EXERCISE 1
Quote the listing lines word for word, starting at the line that contains "The height and" and ending with the line that contains "Action: (290, 200)", both included. Leave the pictures out.

At first sight, a desert seems nothing more than an empty wasteland, a super-heated moonscape. To our expedition team, to the contrary, is a place that holds discoveries, surprises and inspiration. In a desert, you learn to expect the unexpected.

Skull
A complete human skull, approximately 5000 years old,
is slowly exhumed by the wind and sand of the Sahara.

Crocodiles, Cows and Stone Tools

At the very end of Camp 2 and our prospecting in the Tenere, we drove up to an interesting spot before returning a final time to camp. Rudd was first to spot bone. "Look, a croc scute!" he shouted from the Land Rover. We got out and soon we found more of the hard, black, pock-marked disks. These were the fossilized armor plates of a crocodile, but they belonged to a species we had never seen at Gadoufaoua. There we had found several new small crocodiles as well as skeletons of the huge crocodile Sarcosuchus, but none had keeled plates like this one.

"There's something big over here!" shouted Allison. We gathered around her find, a blackened, fossilized skull fragment more than a foot across. After puzzling over the piece briefly, I declared "It's a cow, a fossilized cow skull."

Now what was a fossil cow skull doing in a place like this - an area rich in dinosaur bone more than 100 million years old?


T ime-blackened fossil remains of rhinos, goats, and crocodiles recovered from a floodplain sit on the hood of the Land Rover alongside stone tools and remains of fossilized humans.

More pieces of the puzzle were being picked up by other team members. Dave exclaimed gleefully, "Look, it's human! Part of the skull!" as he held high the curved plate of bone that shields the massive human brain. He never expected to find fossil humans on a dinosaur expedition.


The "desert-varnish" of a fossilized skull and skeleton of an ancient human lie in striking contrast to the sandy desert floor.

Clanking like ceramic, all of these bones were fossilized. A stone tool surfaced and we realized we were sampling the skeletons and tools of ancient human occupants of the Sahara and the animals that filled their world. Soon a pile of bone lay on the hood of one of the Land Rovers. "Put all fossil human pieces here, fish go there. Put non-human mammal finds here."

"Here's a goat shin bone," remarked Eric, who added another domesticated animal to the bone assemblage.

Although much younger than the dinosaur bones we had been collecting, these fossils were still thousands of years old, dating back to a time when the Sahara was much wetter than today. The bones of crocodiles, snakes, and huge freshwater fish mutely testify to a time when the region boasted broad rivers and deep lakes that abounded with wildlife.

DATA FOR PROCESSING
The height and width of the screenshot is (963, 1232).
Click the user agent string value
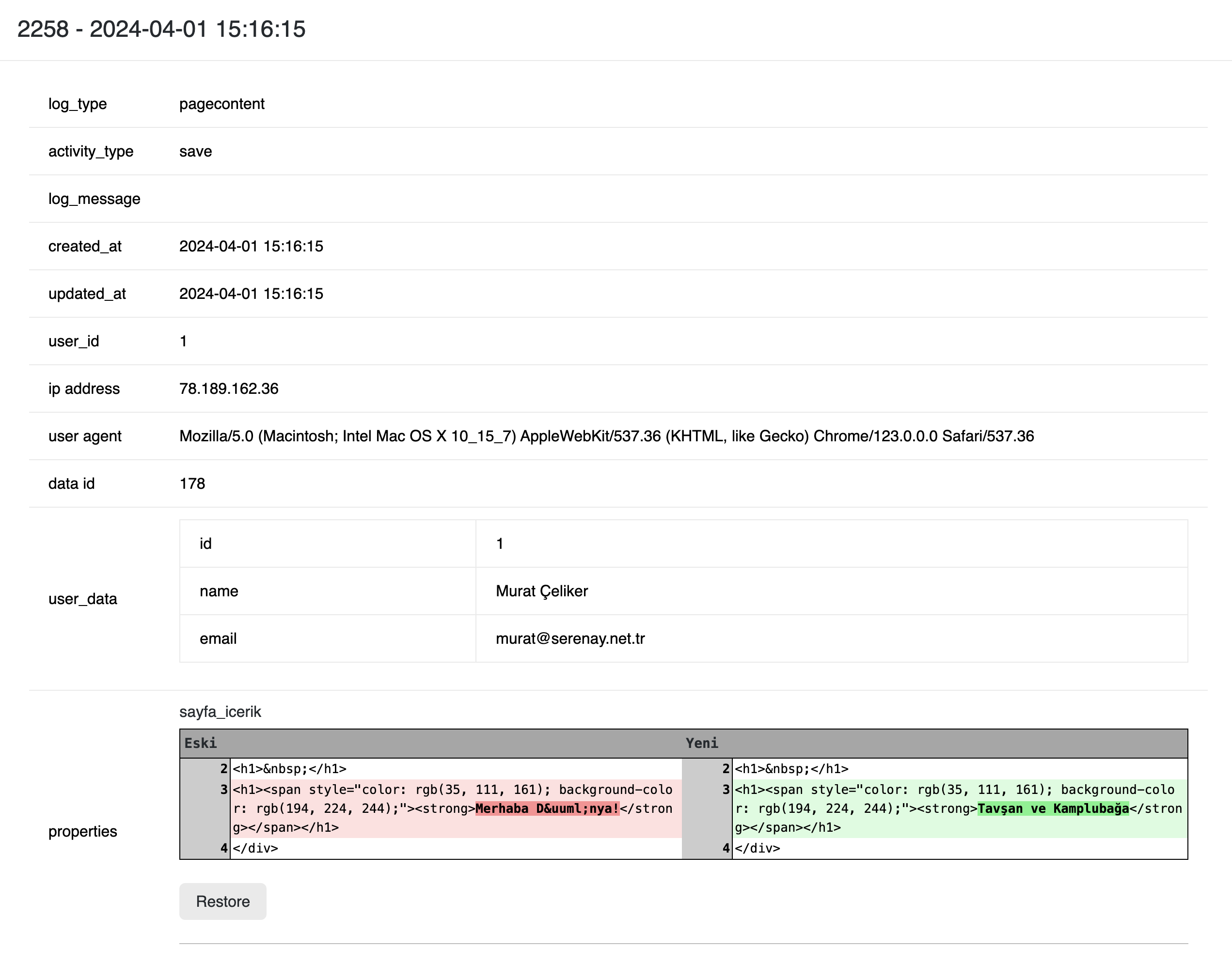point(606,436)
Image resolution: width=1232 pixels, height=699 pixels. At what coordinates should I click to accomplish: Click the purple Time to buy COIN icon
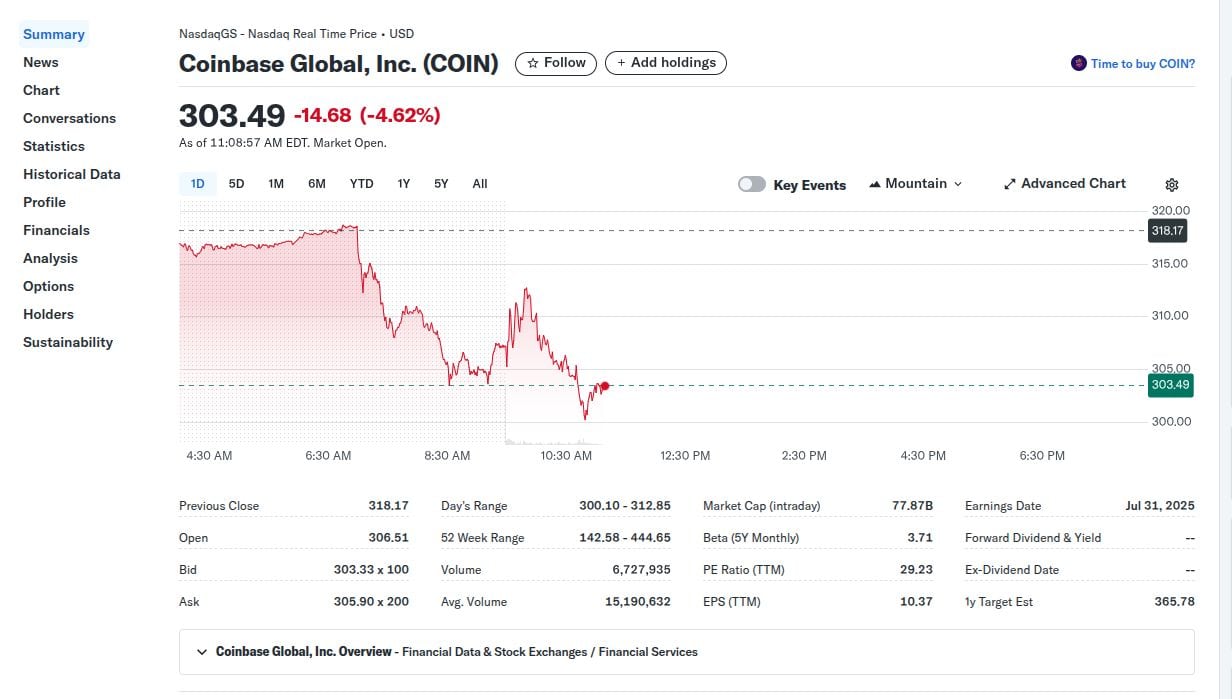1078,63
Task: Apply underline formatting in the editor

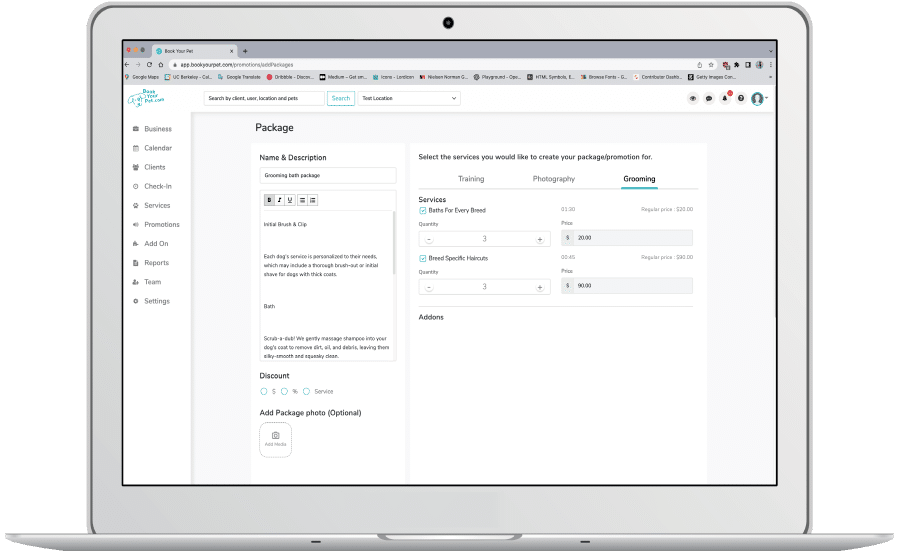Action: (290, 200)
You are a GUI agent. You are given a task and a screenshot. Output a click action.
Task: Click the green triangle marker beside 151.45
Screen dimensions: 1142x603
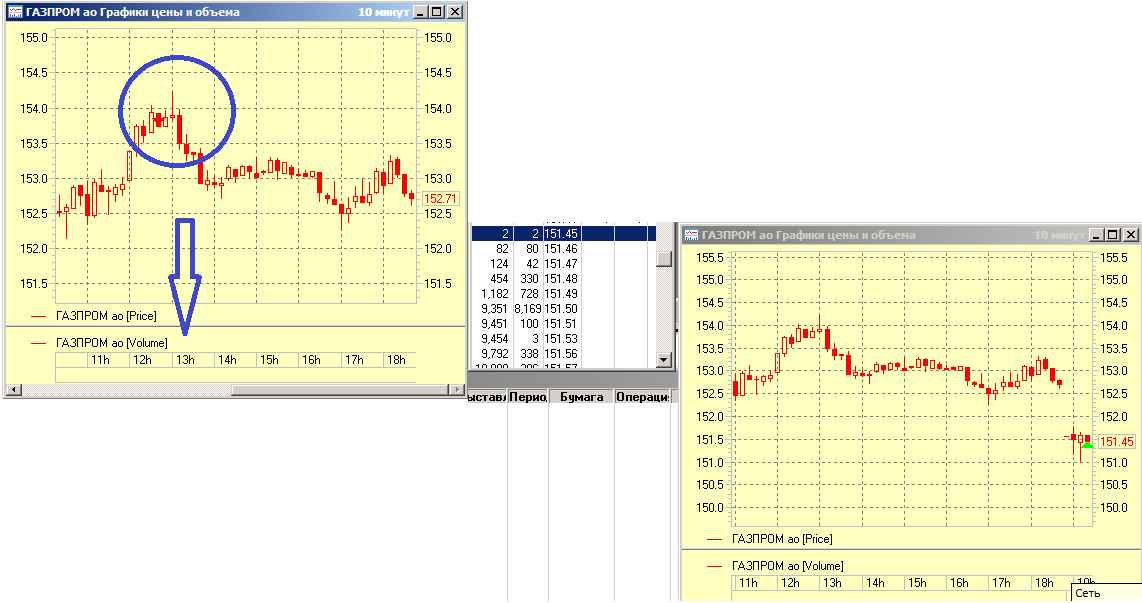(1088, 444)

--

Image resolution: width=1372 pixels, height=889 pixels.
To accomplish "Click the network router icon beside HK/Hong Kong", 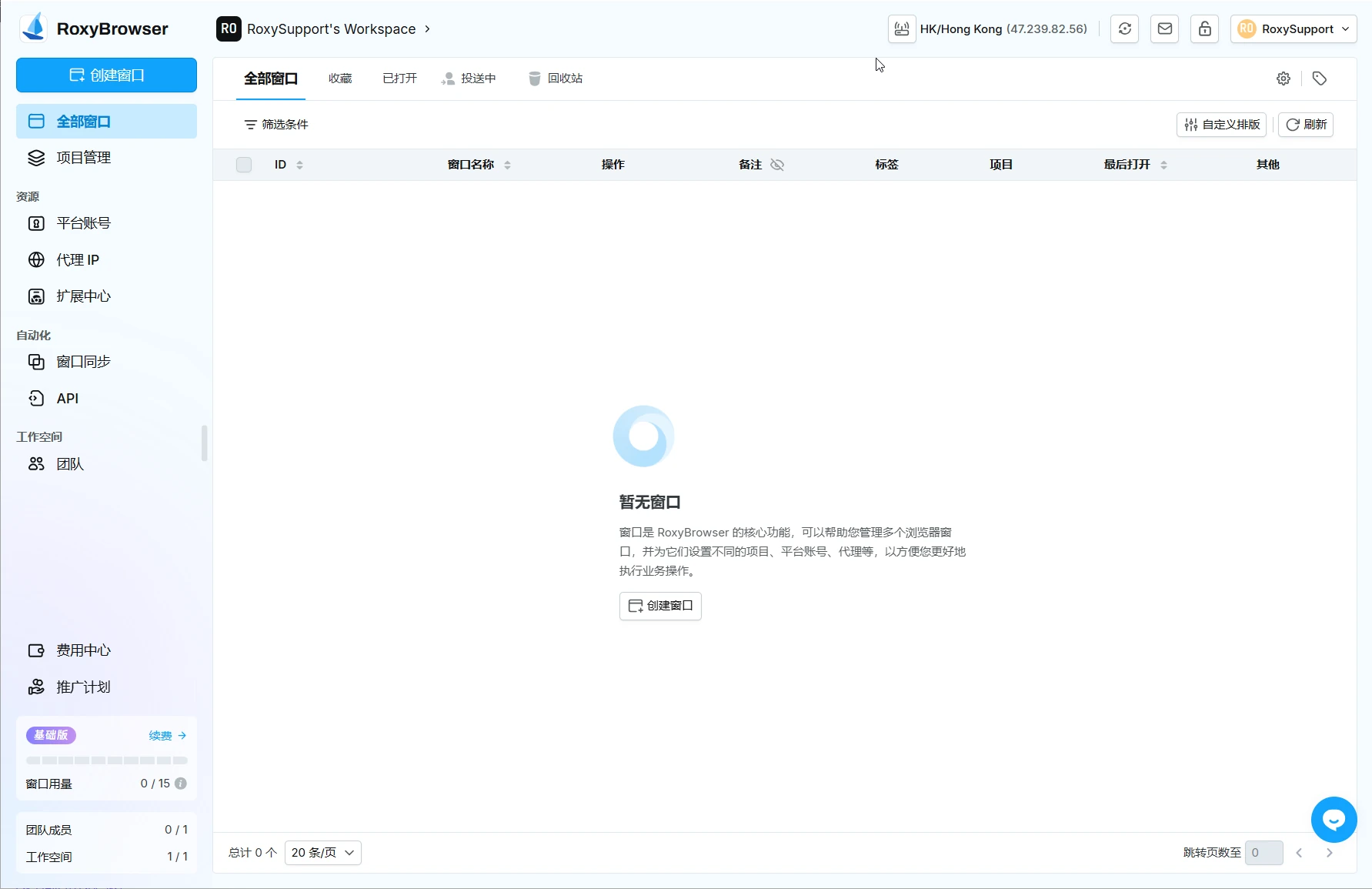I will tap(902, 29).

--

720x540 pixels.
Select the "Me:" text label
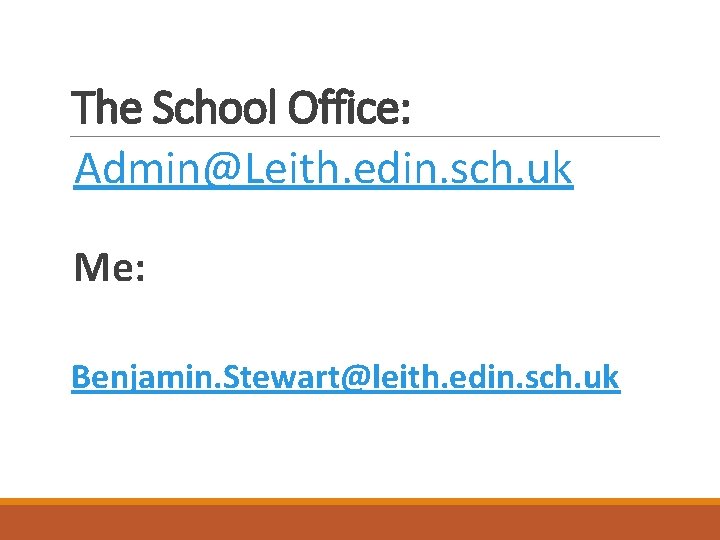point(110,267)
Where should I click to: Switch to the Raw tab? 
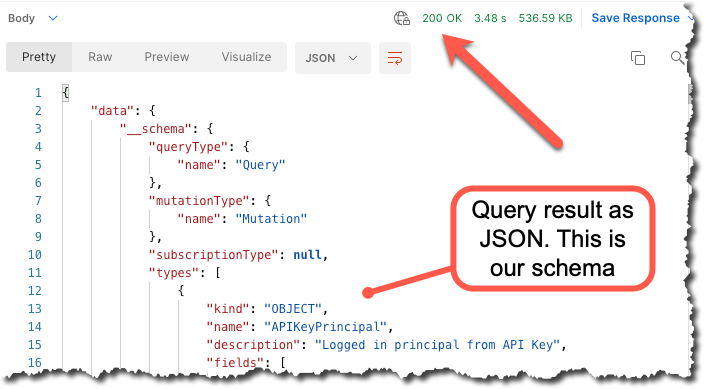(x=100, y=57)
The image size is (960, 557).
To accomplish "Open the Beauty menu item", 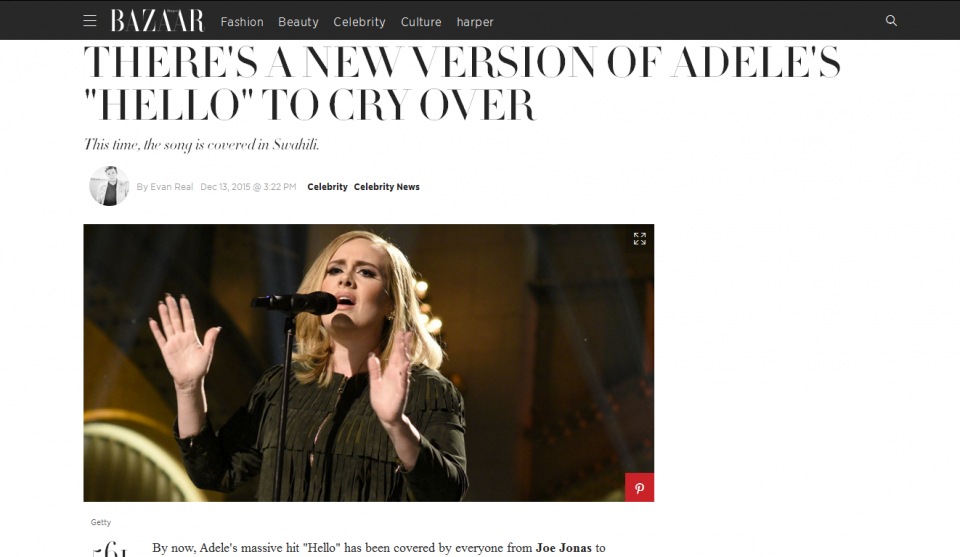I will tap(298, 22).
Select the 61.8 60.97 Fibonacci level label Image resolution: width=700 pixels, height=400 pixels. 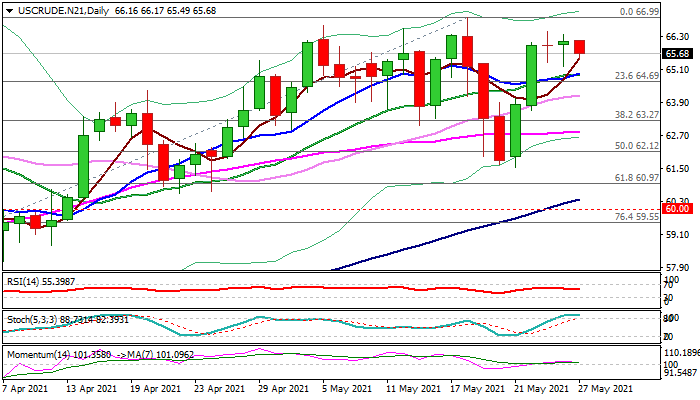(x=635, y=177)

EXERCISE 2
Print a passage from the desert expedition account word for word, starting at the words "T ime-blackened fossil" and stopping after "sandy desert floor.".

EXERCISE SOLUTION 1
The height and width of the screenshot is (963, 1232).
Click the user agent string value
point(606,436)
Image resolution: width=1232 pixels, height=699 pixels. At what coordinates should I click to accomplish: Click the purple Time to buy COIN icon
1078,63
Task: Apply underline formatting in the editor

Action: (290, 200)

EXERCISE SOLUTION 2
T ime-blackened fossil remains of rhinos, goats, and crocodiles recovered from a floodplain sit on the hood of the Land Rover alongside stone tools and remains of fossilized humans.

More pieces of the puzzle were being picked up by other team members. Dave exclaimed gleefully, "Look, it's human! Part of the skull!" as he held high the curved plate of bone that shields the massive human brain. He never expected to find fossil humans on a dinosaur expedition.


The "desert-varnish" of a fossilized skull and skeleton of an ancient human lie in striking contrast to the sandy desert floor.